▼
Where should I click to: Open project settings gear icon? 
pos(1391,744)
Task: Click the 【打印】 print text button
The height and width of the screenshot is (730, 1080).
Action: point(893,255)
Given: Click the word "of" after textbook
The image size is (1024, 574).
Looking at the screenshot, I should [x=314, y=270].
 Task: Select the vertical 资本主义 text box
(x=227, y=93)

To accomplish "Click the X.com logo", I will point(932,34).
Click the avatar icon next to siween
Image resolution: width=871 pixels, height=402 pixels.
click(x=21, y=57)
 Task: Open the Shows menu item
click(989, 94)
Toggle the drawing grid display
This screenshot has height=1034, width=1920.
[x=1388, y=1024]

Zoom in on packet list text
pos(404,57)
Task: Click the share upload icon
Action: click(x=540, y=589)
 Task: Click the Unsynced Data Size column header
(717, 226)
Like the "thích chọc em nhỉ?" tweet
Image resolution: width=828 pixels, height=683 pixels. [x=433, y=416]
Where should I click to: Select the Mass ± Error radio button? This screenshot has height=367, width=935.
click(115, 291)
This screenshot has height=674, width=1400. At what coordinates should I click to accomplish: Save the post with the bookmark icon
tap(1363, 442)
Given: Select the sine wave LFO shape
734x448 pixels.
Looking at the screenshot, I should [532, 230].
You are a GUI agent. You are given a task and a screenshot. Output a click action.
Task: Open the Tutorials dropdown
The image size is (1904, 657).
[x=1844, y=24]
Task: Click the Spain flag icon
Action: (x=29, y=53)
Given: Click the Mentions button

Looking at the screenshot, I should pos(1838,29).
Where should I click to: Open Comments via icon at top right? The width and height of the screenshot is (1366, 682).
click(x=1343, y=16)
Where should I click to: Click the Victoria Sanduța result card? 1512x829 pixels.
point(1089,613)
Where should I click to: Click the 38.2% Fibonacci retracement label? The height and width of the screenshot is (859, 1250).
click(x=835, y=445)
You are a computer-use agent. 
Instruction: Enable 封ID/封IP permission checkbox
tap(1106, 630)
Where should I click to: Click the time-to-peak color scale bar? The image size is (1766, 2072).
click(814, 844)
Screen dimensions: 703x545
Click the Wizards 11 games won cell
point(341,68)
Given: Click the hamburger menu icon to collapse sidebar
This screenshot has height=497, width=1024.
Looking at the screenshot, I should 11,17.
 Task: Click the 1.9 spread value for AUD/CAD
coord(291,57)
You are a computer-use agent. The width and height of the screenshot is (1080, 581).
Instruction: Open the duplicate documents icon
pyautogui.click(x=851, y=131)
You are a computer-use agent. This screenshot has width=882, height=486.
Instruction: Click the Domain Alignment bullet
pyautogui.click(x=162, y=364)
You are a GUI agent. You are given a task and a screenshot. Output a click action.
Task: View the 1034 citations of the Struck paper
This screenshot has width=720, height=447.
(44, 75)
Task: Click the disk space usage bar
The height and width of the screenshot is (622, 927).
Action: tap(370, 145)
▲
→ **ÜBUNGSAUFGABE**: Gib alle oben stehenden Zeilen vollständig und ohne jede Änderung aus.

→ **GELÖSTE AUFGABE**:
Where should I click to: Open project settings gear icon? 
pos(1391,744)
Task: Click the 【打印】 print text button
The height and width of the screenshot is (730, 1080).
Action: point(893,255)
Given: Click the word "of" after textbook
The image size is (1024, 574).
Looking at the screenshot, I should [x=314, y=270].
 Task: Select the vertical 资本主义 text box
(x=227, y=93)

To accomplish "Click the X.com logo", I will point(932,34).
Click the avatar icon next to siween
Image resolution: width=871 pixels, height=402 pixels.
click(x=21, y=57)
 Task: Open the Shows menu item
click(989, 94)
Toggle the drawing grid display
This screenshot has height=1034, width=1920.
[x=1388, y=1024]

Zoom in on packet list text
pos(404,57)
Task: Click the share upload icon
Action: click(x=540, y=589)
 Task: Click the Unsynced Data Size column header
(717, 226)
Like the "thích chọc em nhỉ?" tweet
Image resolution: width=828 pixels, height=683 pixels. [x=433, y=416]
Where should I click to: Select the Mass ± Error radio button? This screenshot has height=367, width=935.
click(115, 291)
This screenshot has height=674, width=1400. At what coordinates should I click to accomplish: Save the post with the bookmark icon
tap(1363, 442)
Given: Select the sine wave LFO shape
734x448 pixels.
Looking at the screenshot, I should [532, 230].
You are a GUI agent. You are given a task and a screenshot. Output a click action.
Task: Open the Tutorials dropdown
The image size is (1904, 657).
[x=1844, y=24]
Task: Click the Spain flag icon
Action: (x=29, y=53)
Given: Click the Mentions button

Looking at the screenshot, I should pos(1838,29).
Where should I click to: Open Comments via icon at top right? The width and height of the screenshot is (1366, 682).
click(x=1343, y=16)
Where should I click to: Click the Victoria Sanduța result card? 1512x829 pixels.
point(1089,613)
Where should I click to: Click the 38.2% Fibonacci retracement label? The height and width of the screenshot is (859, 1250).
click(x=835, y=445)
You are a computer-use agent. 
Instruction: Enable 封ID/封IP permission checkbox
tap(1106, 630)
Where should I click to: Click the time-to-peak color scale bar? The image size is (1766, 2072).
click(814, 844)
Screen dimensions: 703x545
Click the Wizards 11 games won cell
point(341,68)
Given: Click the hamburger menu icon to collapse sidebar
This screenshot has height=497, width=1024.
Looking at the screenshot, I should 11,17.
 Task: Click the 1.9 spread value for AUD/CAD
coord(291,57)
You are a computer-use agent. The width and height of the screenshot is (1080, 581).
Instruction: Open the duplicate documents icon
pyautogui.click(x=851, y=131)
You are a computer-use agent. This screenshot has width=882, height=486.
Instruction: Click the Domain Alignment bullet
pyautogui.click(x=162, y=364)
You are a GUI agent. You are given a task and a screenshot. Output a click action.
Task: View the 1034 citations of the Struck paper
This screenshot has width=720, height=447.
(44, 75)
Task: Click the disk space usage bar
The height and width of the screenshot is (622, 927).
Action: tap(370, 145)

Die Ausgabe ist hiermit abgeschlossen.